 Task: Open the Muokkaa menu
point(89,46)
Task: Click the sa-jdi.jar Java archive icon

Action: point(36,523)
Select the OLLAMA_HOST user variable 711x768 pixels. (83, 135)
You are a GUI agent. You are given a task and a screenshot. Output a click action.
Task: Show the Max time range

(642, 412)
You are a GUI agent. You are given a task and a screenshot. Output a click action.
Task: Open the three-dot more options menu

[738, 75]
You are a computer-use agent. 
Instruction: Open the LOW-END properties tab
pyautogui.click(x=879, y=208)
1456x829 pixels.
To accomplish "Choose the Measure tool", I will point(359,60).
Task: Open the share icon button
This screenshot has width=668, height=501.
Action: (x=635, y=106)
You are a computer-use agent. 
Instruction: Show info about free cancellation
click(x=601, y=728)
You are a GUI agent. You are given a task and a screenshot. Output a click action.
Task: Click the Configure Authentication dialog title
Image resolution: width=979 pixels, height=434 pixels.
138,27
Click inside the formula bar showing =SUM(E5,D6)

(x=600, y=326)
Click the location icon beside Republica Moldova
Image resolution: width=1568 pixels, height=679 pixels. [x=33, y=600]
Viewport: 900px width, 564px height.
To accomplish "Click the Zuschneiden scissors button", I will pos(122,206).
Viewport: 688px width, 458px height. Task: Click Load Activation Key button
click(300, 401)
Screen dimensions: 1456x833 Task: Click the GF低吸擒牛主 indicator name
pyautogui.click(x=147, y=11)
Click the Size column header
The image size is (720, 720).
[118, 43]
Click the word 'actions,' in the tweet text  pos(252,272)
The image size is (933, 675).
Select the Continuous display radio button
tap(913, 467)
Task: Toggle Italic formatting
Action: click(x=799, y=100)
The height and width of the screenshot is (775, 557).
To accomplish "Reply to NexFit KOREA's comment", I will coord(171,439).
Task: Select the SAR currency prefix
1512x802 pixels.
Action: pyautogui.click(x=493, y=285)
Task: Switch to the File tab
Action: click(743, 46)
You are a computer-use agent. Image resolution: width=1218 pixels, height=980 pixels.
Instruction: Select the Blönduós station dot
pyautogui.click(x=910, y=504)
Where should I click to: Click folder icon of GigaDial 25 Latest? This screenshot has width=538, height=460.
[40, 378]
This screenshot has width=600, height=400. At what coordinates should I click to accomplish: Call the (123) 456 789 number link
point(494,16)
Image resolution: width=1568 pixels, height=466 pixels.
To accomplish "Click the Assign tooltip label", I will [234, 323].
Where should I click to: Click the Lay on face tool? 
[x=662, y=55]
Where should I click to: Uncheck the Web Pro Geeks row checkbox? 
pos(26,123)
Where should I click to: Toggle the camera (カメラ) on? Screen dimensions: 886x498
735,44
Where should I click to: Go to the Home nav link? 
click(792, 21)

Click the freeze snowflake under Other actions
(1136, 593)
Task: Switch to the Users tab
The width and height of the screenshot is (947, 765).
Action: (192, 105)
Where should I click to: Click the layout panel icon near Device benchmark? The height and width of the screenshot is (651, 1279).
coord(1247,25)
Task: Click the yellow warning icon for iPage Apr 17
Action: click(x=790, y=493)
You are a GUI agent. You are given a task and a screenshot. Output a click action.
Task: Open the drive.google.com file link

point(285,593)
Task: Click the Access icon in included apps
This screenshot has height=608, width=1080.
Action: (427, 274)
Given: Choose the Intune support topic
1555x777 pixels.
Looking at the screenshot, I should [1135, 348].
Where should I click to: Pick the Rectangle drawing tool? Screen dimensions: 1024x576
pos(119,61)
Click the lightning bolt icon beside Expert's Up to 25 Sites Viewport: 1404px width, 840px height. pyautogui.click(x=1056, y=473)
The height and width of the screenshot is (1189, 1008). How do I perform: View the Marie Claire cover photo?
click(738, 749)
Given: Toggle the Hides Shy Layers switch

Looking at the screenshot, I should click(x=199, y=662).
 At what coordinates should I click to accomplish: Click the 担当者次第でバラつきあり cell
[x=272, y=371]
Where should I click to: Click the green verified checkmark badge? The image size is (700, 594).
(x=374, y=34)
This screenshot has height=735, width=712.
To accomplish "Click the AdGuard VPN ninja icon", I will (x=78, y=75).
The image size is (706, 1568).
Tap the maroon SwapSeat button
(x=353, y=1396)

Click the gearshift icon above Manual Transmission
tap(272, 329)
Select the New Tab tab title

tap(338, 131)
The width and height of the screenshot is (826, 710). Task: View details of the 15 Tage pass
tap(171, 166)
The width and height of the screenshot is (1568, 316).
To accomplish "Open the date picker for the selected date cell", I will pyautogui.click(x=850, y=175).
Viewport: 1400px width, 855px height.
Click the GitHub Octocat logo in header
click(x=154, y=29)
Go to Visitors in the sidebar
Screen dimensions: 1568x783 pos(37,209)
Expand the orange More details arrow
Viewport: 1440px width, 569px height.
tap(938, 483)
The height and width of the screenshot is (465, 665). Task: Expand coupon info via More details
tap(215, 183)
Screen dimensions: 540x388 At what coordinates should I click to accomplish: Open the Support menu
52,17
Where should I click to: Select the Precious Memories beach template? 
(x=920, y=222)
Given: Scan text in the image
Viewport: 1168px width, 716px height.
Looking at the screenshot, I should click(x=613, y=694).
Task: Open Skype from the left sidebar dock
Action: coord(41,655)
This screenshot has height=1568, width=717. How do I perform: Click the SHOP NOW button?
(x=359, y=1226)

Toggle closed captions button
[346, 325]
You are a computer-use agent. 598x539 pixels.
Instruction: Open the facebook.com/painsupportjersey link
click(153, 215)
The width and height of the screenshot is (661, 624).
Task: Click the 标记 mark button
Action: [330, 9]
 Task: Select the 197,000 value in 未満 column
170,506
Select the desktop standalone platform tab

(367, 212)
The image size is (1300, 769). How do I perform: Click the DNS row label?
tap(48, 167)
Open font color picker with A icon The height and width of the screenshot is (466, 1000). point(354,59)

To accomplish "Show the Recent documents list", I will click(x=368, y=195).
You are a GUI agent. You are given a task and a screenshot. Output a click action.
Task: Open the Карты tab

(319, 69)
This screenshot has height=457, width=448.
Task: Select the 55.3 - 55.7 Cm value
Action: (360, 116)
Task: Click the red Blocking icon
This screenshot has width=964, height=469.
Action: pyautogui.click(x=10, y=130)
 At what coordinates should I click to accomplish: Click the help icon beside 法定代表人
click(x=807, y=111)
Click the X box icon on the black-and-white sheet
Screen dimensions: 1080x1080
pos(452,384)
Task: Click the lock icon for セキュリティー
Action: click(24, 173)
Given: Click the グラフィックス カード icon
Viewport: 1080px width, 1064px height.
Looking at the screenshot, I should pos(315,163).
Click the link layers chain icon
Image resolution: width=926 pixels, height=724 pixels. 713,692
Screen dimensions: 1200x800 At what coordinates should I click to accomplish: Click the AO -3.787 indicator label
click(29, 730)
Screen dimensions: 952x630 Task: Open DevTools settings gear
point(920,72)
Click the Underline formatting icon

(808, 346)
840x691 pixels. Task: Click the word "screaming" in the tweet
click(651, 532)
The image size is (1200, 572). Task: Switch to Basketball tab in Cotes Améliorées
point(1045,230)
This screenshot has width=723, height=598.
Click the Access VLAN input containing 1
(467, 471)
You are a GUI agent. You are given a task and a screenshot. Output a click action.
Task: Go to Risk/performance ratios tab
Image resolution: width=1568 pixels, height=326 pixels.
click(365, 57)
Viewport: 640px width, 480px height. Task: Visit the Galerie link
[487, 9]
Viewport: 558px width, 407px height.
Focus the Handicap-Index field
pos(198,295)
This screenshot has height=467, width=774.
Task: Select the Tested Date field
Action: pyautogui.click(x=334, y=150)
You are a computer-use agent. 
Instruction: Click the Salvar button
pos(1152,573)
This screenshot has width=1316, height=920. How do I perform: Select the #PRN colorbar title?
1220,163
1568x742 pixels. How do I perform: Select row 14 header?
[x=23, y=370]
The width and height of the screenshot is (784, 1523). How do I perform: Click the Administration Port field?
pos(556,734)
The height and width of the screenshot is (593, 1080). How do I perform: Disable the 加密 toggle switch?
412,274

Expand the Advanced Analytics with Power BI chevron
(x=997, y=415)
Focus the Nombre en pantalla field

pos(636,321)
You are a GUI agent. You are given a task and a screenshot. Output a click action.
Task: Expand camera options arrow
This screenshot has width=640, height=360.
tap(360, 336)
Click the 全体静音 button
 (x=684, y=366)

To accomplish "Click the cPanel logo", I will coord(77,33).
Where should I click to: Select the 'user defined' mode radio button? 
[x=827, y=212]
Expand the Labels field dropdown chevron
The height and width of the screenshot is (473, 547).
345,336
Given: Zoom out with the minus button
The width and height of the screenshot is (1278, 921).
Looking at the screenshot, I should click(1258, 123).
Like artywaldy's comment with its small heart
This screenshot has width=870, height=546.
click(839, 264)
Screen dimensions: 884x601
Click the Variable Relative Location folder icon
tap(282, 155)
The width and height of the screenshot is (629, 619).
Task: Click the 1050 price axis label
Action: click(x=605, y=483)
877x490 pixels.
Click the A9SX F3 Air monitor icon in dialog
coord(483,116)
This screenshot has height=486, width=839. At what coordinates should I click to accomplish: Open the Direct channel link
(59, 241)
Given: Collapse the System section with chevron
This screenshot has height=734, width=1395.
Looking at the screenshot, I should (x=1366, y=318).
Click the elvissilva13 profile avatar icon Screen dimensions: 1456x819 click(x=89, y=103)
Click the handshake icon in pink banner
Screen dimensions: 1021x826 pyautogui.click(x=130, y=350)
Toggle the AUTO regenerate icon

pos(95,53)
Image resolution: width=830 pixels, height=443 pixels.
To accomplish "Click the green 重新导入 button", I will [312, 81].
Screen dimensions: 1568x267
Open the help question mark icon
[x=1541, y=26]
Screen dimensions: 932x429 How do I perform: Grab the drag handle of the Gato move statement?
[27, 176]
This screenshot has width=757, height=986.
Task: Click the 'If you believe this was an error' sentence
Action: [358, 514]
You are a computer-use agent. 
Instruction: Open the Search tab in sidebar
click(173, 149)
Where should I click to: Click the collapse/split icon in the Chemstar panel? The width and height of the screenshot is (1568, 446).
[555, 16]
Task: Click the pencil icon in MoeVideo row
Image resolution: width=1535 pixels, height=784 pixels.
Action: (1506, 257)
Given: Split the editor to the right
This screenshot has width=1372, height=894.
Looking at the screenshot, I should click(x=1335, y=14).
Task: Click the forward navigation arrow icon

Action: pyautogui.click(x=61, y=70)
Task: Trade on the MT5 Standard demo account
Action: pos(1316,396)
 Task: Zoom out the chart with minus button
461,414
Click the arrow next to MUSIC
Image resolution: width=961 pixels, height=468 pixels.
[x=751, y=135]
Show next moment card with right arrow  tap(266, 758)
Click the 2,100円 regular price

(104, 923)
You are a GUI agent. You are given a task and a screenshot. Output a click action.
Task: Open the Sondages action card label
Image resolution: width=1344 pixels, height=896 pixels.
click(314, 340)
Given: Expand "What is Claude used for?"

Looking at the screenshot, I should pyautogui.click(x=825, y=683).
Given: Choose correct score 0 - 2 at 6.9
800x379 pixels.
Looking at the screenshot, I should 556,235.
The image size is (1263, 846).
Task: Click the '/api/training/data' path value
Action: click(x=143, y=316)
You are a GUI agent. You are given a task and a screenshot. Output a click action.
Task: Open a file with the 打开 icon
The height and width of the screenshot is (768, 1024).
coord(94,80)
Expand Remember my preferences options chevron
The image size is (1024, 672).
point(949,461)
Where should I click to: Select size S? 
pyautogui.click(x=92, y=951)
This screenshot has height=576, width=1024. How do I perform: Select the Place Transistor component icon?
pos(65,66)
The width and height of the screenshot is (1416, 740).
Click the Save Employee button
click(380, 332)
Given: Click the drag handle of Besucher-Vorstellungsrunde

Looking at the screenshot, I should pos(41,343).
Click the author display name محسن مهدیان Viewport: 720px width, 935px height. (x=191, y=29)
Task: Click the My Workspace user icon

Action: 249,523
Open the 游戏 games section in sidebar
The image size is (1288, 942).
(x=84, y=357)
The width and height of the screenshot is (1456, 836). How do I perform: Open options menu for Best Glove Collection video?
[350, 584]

Exercise requirements: Repeat exactly the lines above from the one with "The image size is (706, 1568)." up to and including the one with "You are a computer-use agent. 598x539 pixels.". No other line belongs in the reply.

Exercise output:
The image size is (706, 1568).
Tap the maroon SwapSeat button
(x=353, y=1396)

Click the gearshift icon above Manual Transmission
tap(272, 329)
Select the New Tab tab title

tap(338, 131)
The width and height of the screenshot is (826, 710). Task: View details of the 15 Tage pass
tap(171, 166)
The width and height of the screenshot is (1568, 316).
To accomplish "Open the date picker for the selected date cell", I will pyautogui.click(x=850, y=175).
Viewport: 1400px width, 855px height.
Click the GitHub Octocat logo in header
click(x=154, y=29)
Go to Visitors in the sidebar
Screen dimensions: 1568x783 pos(37,209)
Expand the orange More details arrow
Viewport: 1440px width, 569px height.
tap(938, 483)
The height and width of the screenshot is (465, 665). Task: Expand coupon info via More details
tap(215, 183)
Screen dimensions: 540x388 At what coordinates should I click to accomplish: Open the Support menu
52,17
Where should I click to: Select the Precious Memories beach template? 
(x=920, y=222)
Given: Scan text in the image
Viewport: 1168px width, 716px height.
Looking at the screenshot, I should click(x=613, y=694).
Task: Open Skype from the left sidebar dock
Action: coord(41,655)
This screenshot has height=1568, width=717. How do I perform: Click the SHOP NOW button?
(x=359, y=1226)

Toggle closed captions button
[346, 325]
You are a computer-use agent. 598x539 pixels.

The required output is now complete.